## HOW TO COMPLETE THIS TASK:
Repeat each entry in the data, exactly.

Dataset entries

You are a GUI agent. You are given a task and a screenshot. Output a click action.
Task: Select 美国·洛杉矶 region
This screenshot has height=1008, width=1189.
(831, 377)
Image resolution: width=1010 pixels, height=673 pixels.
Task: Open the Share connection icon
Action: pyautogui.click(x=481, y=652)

## YOUR RESPONSE:
You are a GUI agent. You are given a task and a screenshot. Output a click action.
Task: Select 美国·洛杉矶 region
This screenshot has height=1008, width=1189.
(831, 377)
Image resolution: width=1010 pixels, height=673 pixels.
Task: Open the Share connection icon
Action: pyautogui.click(x=481, y=652)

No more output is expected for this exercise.